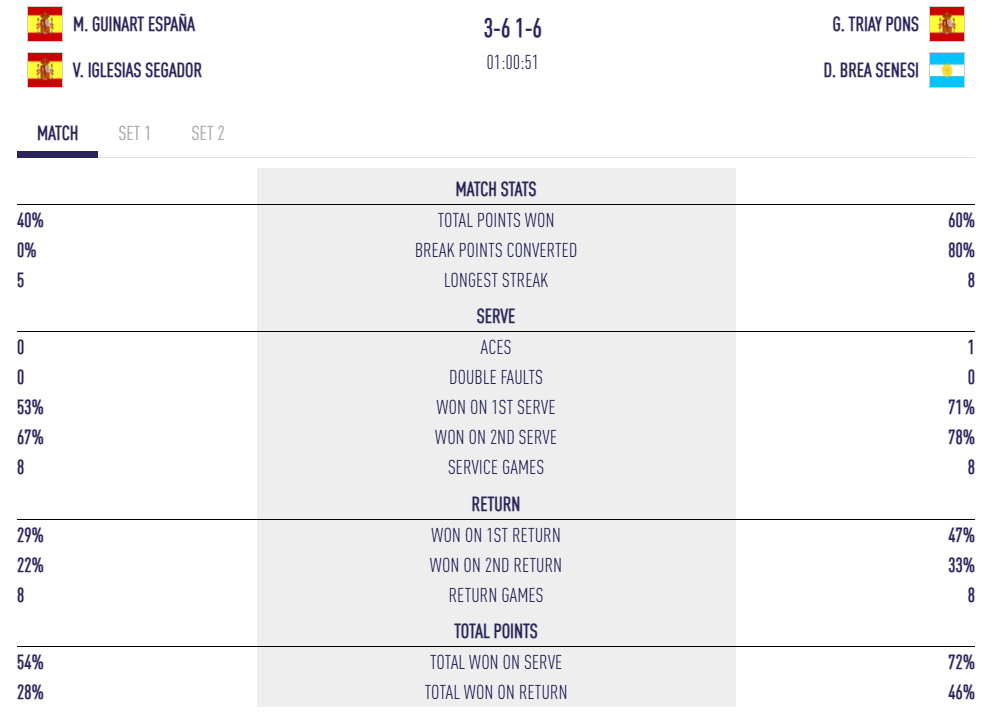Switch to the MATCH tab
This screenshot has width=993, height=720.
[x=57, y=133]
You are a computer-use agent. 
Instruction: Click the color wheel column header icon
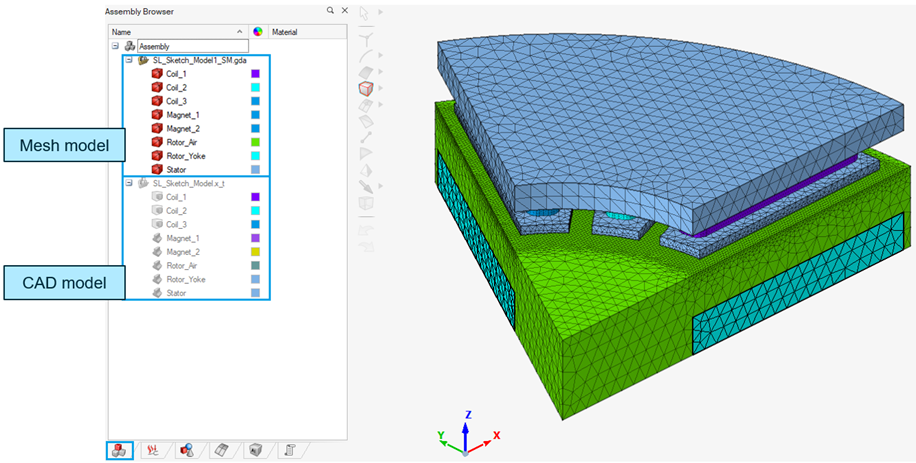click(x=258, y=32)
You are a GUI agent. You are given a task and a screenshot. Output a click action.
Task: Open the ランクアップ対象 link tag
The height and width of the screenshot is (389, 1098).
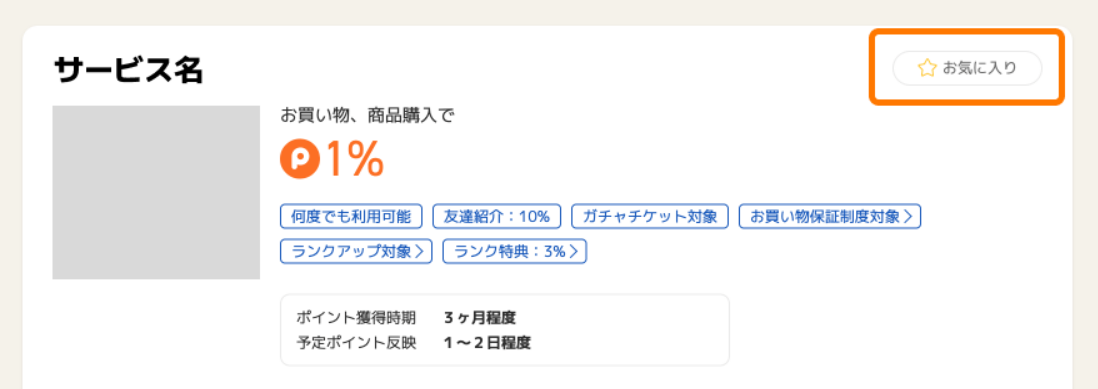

^^^^^^^^^^^^^^^^

Task brief. Would you please copy, exactly and only, the lines from the one with "You are a computer-use agent." through the end of the entries above, skipping every picture?

Written response.
You are a computer-use agent. 
Instruction: Click the color wheel column header icon
click(x=258, y=32)
You are a GUI agent. You are given a task and a screenshot. Output a click action.
Task: Open the ランクアップ対象 link tag
The height and width of the screenshot is (389, 1098).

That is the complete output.